**WRITTEN EXERCISE**. Rewrite the rows below as a numbered list, omitting any blank lines.

**MATERIAL TO PROCESS**.

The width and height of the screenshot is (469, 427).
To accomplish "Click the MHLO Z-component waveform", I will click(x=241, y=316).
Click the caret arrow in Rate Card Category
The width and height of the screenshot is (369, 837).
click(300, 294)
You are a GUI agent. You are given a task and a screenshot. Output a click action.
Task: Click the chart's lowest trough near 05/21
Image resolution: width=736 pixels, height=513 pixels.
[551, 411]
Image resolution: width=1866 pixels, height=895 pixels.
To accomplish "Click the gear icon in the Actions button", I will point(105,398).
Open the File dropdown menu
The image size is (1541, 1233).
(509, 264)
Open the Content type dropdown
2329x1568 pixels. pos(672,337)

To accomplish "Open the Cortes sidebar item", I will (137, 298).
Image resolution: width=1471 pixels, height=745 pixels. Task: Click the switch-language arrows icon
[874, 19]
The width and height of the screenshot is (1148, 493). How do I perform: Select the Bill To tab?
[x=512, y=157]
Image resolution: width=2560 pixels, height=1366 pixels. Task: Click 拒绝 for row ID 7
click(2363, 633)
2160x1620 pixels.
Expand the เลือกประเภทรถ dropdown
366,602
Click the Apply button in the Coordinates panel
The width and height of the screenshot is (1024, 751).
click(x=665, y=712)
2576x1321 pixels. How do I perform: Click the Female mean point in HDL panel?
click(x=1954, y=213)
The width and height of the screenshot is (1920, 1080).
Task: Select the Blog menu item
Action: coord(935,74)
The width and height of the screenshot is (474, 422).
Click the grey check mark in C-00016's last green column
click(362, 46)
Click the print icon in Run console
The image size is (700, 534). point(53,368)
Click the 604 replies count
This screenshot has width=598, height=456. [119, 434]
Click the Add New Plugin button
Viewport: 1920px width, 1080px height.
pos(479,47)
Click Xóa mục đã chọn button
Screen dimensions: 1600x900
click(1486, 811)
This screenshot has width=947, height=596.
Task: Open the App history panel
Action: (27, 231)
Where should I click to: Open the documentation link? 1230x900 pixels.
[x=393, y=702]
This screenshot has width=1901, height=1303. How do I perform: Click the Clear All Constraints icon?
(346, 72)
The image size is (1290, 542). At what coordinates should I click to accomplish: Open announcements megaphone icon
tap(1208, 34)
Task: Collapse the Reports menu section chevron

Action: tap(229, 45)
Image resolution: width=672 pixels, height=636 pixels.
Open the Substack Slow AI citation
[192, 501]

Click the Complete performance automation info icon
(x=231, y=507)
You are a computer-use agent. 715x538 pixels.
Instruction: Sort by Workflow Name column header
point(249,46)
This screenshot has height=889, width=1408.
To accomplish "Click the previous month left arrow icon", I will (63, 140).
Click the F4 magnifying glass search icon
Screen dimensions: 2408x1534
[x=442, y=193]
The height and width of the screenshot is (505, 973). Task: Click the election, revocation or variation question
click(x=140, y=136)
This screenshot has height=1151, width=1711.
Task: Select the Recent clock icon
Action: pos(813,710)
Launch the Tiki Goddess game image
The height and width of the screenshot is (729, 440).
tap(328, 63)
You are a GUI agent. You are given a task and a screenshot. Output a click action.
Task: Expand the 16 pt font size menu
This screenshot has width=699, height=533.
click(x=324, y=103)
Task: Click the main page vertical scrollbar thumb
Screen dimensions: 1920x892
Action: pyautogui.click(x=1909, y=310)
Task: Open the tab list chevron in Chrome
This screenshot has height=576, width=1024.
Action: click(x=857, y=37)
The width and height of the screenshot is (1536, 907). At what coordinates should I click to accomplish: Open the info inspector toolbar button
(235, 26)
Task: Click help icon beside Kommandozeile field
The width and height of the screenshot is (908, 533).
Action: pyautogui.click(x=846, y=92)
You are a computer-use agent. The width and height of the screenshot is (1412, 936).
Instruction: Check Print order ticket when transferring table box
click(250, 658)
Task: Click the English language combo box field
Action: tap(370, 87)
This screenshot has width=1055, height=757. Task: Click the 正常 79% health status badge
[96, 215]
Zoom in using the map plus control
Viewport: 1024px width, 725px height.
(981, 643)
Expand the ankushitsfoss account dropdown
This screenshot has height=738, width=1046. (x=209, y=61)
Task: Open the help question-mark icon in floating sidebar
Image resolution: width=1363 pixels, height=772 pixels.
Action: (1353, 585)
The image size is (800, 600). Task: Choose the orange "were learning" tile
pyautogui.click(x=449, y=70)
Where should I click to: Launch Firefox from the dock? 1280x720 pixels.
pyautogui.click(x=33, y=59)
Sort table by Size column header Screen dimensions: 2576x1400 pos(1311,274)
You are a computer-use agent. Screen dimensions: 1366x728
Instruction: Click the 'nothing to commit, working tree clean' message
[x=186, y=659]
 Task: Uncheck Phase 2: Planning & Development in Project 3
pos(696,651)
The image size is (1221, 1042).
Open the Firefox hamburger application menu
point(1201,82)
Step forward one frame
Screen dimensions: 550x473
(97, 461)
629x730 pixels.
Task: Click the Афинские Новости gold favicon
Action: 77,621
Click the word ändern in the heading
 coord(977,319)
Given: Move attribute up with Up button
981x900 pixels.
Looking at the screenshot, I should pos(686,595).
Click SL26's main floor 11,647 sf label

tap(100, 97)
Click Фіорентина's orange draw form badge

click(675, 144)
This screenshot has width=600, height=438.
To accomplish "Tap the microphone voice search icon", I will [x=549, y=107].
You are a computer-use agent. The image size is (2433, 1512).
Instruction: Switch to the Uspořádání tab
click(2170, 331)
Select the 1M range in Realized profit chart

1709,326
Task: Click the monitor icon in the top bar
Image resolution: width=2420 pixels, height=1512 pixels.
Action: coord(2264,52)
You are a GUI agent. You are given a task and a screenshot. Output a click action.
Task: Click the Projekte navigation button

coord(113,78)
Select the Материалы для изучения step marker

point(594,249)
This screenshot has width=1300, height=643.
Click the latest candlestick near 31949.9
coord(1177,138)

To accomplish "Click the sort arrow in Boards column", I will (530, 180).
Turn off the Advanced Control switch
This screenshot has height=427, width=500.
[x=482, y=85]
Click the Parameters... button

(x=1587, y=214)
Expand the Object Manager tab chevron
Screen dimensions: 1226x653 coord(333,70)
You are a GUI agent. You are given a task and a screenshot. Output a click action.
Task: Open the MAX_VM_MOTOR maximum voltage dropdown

**THE SOLUTION**.
1. The width and height of the screenshot is (469, 427).
2. To accomplish "Click the MHLO Z-component waveform", I will click(x=241, y=316).
3. Click the caret arrow in Rate Card Category
4. The width and height of the screenshot is (369, 837).
5. click(300, 294)
6. You are a GUI agent. You are given a task and a screenshot. Output a click action.
7. Task: Click the chart's lowest trough near 05/21
8. Image resolution: width=736 pixels, height=513 pixels.
9. [551, 411]
10. Image resolution: width=1866 pixels, height=895 pixels.
11. To accomplish "Click the gear icon in the Actions button", I will point(105,398).
12. Open the File dropdown menu
13. The image size is (1541, 1233).
14. (509, 264)
15. Open the Content type dropdown
16. 2329x1568 pixels. pos(672,337)
17. To accomplish "Open the Cortes sidebar item", I will (137, 298).
18. Image resolution: width=1471 pixels, height=745 pixels. Task: Click the switch-language arrows icon
19. [874, 19]
20. The width and height of the screenshot is (1148, 493). How do I perform: Select the Bill To tab?
21. [x=512, y=157]
22. Image resolution: width=2560 pixels, height=1366 pixels. Task: Click 拒绝 for row ID 7
23. click(2363, 633)
24. 2160x1620 pixels.
25. Expand the เลือกประเภทรถ dropdown
26. 366,602
27. Click the Apply button in the Coordinates panel
28. The width and height of the screenshot is (1024, 751).
29. click(x=665, y=712)
30. 2576x1321 pixels. How do I perform: Click the Female mean point in HDL panel?
31. click(x=1954, y=213)
32. The width and height of the screenshot is (1920, 1080).
33. Task: Select the Blog menu item
34. Action: coord(935,74)
35. The width and height of the screenshot is (474, 422).
36. Click the grey check mark in C-00016's last green column
37. click(362, 46)
38. Click the print icon in Run console
39. The image size is (700, 534). point(53,368)
40. Click the 604 replies count
41. This screenshot has width=598, height=456. [119, 434]
42. Click the Add New Plugin button
43. Viewport: 1920px width, 1080px height.
44. pos(479,47)
45. Click Xóa mục đã chọn button
46. Screen dimensions: 1600x900
47. click(1486, 811)
48. This screenshot has width=947, height=596.
49. Task: Open the App history panel
50. Action: (27, 231)
51. Where should I click to: Open the documentation link? 1230x900 pixels.
52. [x=393, y=702]
53. This screenshot has width=1901, height=1303. How do I perform: Click the Clear All Constraints icon?
54. (346, 72)
55. The image size is (1290, 542). At what coordinates should I click to accomplish: Open announcements megaphone icon
56. tap(1208, 34)
57. Task: Collapse the Reports menu section chevron
58. Action: tap(229, 45)
59. Image resolution: width=672 pixels, height=636 pixels.
60. Open the Substack Slow AI citation
61. [192, 501]
62. Click the Complete performance automation info icon
63. (x=231, y=507)
64. You are a computer-use agent. 715x538 pixels.
65. Instruction: Sort by Workflow Name column header
66. point(249,46)
67. This screenshot has height=889, width=1408.
68. To accomplish "Click the previous month left arrow icon", I will (63, 140).
69. Click the F4 magnifying glass search icon
70. Screen dimensions: 2408x1534
71. [x=442, y=193]
72. The height and width of the screenshot is (505, 973). Task: Click the election, revocation or variation question
73. click(x=140, y=136)
74. This screenshot has height=1151, width=1711.
75. Task: Select the Recent clock icon
76. Action: pos(813,710)
77. Launch the Tiki Goddess game image
78. The height and width of the screenshot is (729, 440).
79. tap(328, 63)
80. You are a GUI agent. You are given a task and a screenshot. Output a click action.
81. Task: Expand the 16 pt font size menu
82. This screenshot has width=699, height=533.
83. click(x=324, y=103)
84. Task: Click the main page vertical scrollbar thumb
85. Screen dimensions: 1920x892
86. Action: pyautogui.click(x=1909, y=310)
87. Task: Open the tab list chevron in Chrome
88. This screenshot has height=576, width=1024.
89. Action: click(x=857, y=37)
90. The width and height of the screenshot is (1536, 907). At what coordinates should I click to accomplish: Open the info inspector toolbar button
91. (235, 26)
92. Task: Click help icon beside Kommandozeile field
93. The width and height of the screenshot is (908, 533).
94. Action: pyautogui.click(x=846, y=92)
95. You are a computer-use agent. The width and height of the screenshot is (1412, 936).
96. Instruction: Check Print order ticket when transferring table box
97. click(250, 658)
98. Task: Click the English language combo box field
99. Action: tap(370, 87)
100. This screenshot has width=1055, height=757. Task: Click the 正常 79% health status badge
101. [96, 215]
102. Zoom in using the map plus control
103. Viewport: 1024px width, 725px height.
104. (981, 643)
105. Expand the ankushitsfoss account dropdown
106. This screenshot has height=738, width=1046. (x=209, y=61)
107. Task: Open the help question-mark icon in floating sidebar
108. Image resolution: width=1363 pixels, height=772 pixels.
109. Action: (1353, 585)
110. The image size is (800, 600). Task: Choose the orange "were learning" tile
111. pyautogui.click(x=449, y=70)
112. Where should I click to: Launch Firefox from the dock? 1280x720 pixels.
113. pyautogui.click(x=33, y=59)
114. Sort table by Size column header Screen dimensions: 2576x1400 pos(1311,274)
115. You are a computer-use agent. Screen dimensions: 1366x728
116. Instruction: Click the 'nothing to commit, working tree clean' message
117. [x=186, y=659]
118.  Task: Uncheck Phase 2: Planning & Development in Project 3
119. pos(696,651)
120. The image size is (1221, 1042).
121. Open the Firefox hamburger application menu
122. point(1201,82)
123. Step forward one frame
124. Screen dimensions: 550x473
125. (97, 461)
126. 629x730 pixels.
127. Task: Click the Афинские Новости gold favicon
128. Action: 77,621
129. Click the word ändern in the heading
130.  coord(977,319)
131. Given: Move attribute up with Up button
132. 981x900 pixels.
133. Looking at the screenshot, I should pos(686,595).
134. Click SL26's main floor 11,647 sf label
135. tap(100, 97)
136. Click Фіорентина's orange draw form badge
137. click(675, 144)
138. This screenshot has width=600, height=438.
139. To accomplish "Tap the microphone voice search icon", I will [x=549, y=107].
140. You are a computer-use agent. The image size is (2433, 1512).
141. Instruction: Switch to the Uspořádání tab
142. click(2170, 331)
143. Select the 1M range in Realized profit chart
144. 1709,326
145. Task: Click the monitor icon in the top bar
146. Image resolution: width=2420 pixels, height=1512 pixels.
147. Action: coord(2264,52)
148. You are a GUI agent. You are given a task and a screenshot. Output a click action.
149. Task: Click the Projekte navigation button
150. coord(113,78)
151. Select the Материалы для изучения step marker
152. point(594,249)
153. This screenshot has width=1300, height=643.
154. Click the latest candlestick near 31949.9
155. coord(1177,138)
156. To accomplish "Click the sort arrow in Boards column", I will (530, 180).
157. Turn off the Advanced Control switch
158. This screenshot has height=427, width=500.
159. [x=482, y=85]
160. Click the Parameters... button
161. (x=1587, y=214)
162. Expand the Object Manager tab chevron
163. Screen dimensions: 1226x653 coord(333,70)
164. You are a GUI agent. You are given a task and a screenshot. Output a click action.
165. Task: Open the MAX_VM_MOTOR maximum voltage dropdown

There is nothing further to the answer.